> GIVEN TASK A
Print the passage of the essay on Iowa's higher education bills from "If we have learned" up to and including "of the university.".
> GIVEN TASK B
Carry on the essay about Iowa's higher education legislation from the point where it stops.

> TEXT BLOCK
══════════════════════════════

All Eyes on Iowa: Shadow Censorship in the Remaking of the University in Real Time

by

Angela Valenzuela, Ph.D.
March 22, 2026

If we have learned anything over the past few years, it is this: what happens in one state rarely stays there. Florida, Texas, Indiana, Ohio, and Utah have each, in turn, served as testing grounds for a new model of higher education governance—one that moves beyond critique into control. Now, all eyes are on Iowa.

According to a report in The Chronicle of Higher Education, in a single legislative cycle, Iowa Republicans have introduced more than 20 bills aimed at restructuring both public and private higher education. Taken individually, some proposals may appear technical or even reasonable—tuition guarantees, expanded community-college degrees, civics requirements. But taken together, they reveal something more consequential: a coordinated effort to redefine the purpose, governance, and boundaries of the university.

Governance boards would be reshaped, faculty authority diminished, general education scrutinized, DEI eliminated, and even land acknowledgments prohibited. Meanwhile, new curricular mandates would narrow how history and citizenship can be taught, explicitly restricting attention to subgroups. Excuse me? You mean Anglo male history only? To be sure, this is not only unconstitutional per the First and Fourteenth amendments (see Valenzuela, 2026), but an unmistakable signal about which knowledges are now considered legitimate and which are to be erased.

This is not simply reform. It is redesign.

And crucially, it is the kind of redesign that gives rise to what I have elsewhere called shadow censorship (Valenzuela, 2026)—a form of indirect, anticipatory suppression in which institutions begin to limit expression not because they are explicitly ordered to, but because they recognize the shifting boundaries of what is politically permissible. 

Policies like those proposed in Iowa do not need to ban every idea outright. Instead, they reshape the conditions under which universities operate: who governs, what is funded, what is taught, and what is deemed risky. Under such conditions, institutions internalize constraint. Faculty rethink syllabi. Programs narrow their scope. Administrators act preemptively to avoid scrutiny. The result is not always visible censorship, but something more insidious: a gradual shrinking of intellectual life.

This is how governance becomes culture.

Importantly, Iowa is not innovating in isolation. It is assembling. Nearly every element of its legislative package has been tested elsewhere: DEI bans in Texas, governance interventions in both Florida and Texas, curriculum mandates across multiple states, and ongoing challenges to tenure and faculty governance nationwide. What makes Iowa significant is the combination—the bundling of these efforts into a comprehensive policy regime. This is policy diffusion in real time: not simple replication, but refinement and consolidation into a more durable model of control based on what they have learned from other states like Texas and Florida.

The implications are far-reaching. When lawmakers gain the ability to influence spending decisions, reshape governing boards, dictate curricular content, and restrict hiring practices, the line between public accountability and political control begins to collapse. And as that line blurs, shadow censorship becomes normalized. Universities need not be told explicitly what they cannot do; they begin to anticipate it. They adjust. They comply. They silence themselves.

For those of us in Texas, this trajectory is all too familiar. Senate Bill 17 and Senate Bill 37 and related efforts have already demonstrated how quickly institutional landscapes can shift under political pressure. Iowa now offers a glimpse of what comes next: a more integrated model of governance—one that operates not only through policy, but through the cultivation of institutional fear and constraint.

══════════════════════════════

> DATA EXCERPT
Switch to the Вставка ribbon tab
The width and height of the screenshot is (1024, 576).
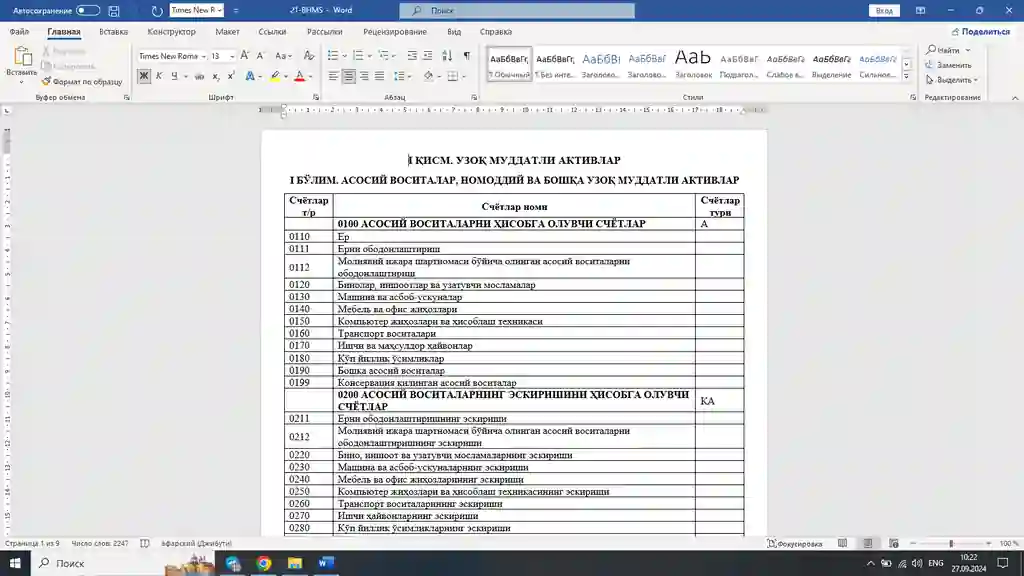[x=113, y=32]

══════════════════════════════

> EXERCISE RESPONSE A
If we have learned anything over the past few years, it is this: what happens in one state rarely stays there. Florida, Texas, Indiana, Ohio, and Utah have each, in turn, served as testing grounds for a new model of higher education governance—one that moves beyond critique into control. Now, all eyes are on Iowa.

According to a report in The Chronicle of Higher Education, in a single legislative cycle, Iowa Republicans have introduced more than 20 bills aimed at restructuring both public and private higher education. Taken individually, some proposals may appear technical or even reasonable—tuition guarantees, expanded community-college degrees, civics requirements. But taken together, they reveal something more consequential: a coordinated effort to redefine the purpose, governance, and boundaries of the university.

> EXERCISE RESPONSE B
So yes, all eyes should be on Iowa. Not because it is unique, but because it is indicative. What is being built there is not just a set of policies, but a governing framework—increasingly shared by a number of states, including Texas. It is one that produces compliance without always needing to command it.

And that is precisely how shadow censorship works. 

Reference

Valenzuela, A. (2026, March 20). Shadow censorship: How fear is rewriting higher education in Texas. Educational Equity, Policy & Politics in Texas. Politics and Policy. https://texasedequity.blogspot.com/2026/03/when-fear-governs-sb-17-shadow.html

All Eyes on Iowa













In recent years, Florida, Indiana, Ohio, Texas, and Utah have taken turns leading conservative efforts to make colleges less woke, less expensive, and more work-force-oriented. Here comes the Hawkeye State.

Iowa Republicans are pushing an aggressive agenda to revamp public and private colleges. More than 20 bills have been introduced this month, The Chronicle’s Aisha Baiocchi reports. Among notable proposals:

  • Community-college bachelor’s degrees: Two-year colleges could offer four-year degrees that fill unmet local work-force needs. Private colleges say that could put them out of business, The Chronicle’s Lee Gardner reports.
  • Public-university governance overhaul: Regents’ terms would be shortened, a student regent would lose voting power, and lawmakers would be added as nonvoting board members, The Gazette reported. The Legislature could reverse spending decisions. Post-tenure review, program cuts, general-education scrutiny, and Faculty Senate limits would loom.
  • Civics at public colleges: Undergraduates at public universities would have to take courses on American history and government that couldn’t be “devoted to the study of subgroups,” according to The Gazette.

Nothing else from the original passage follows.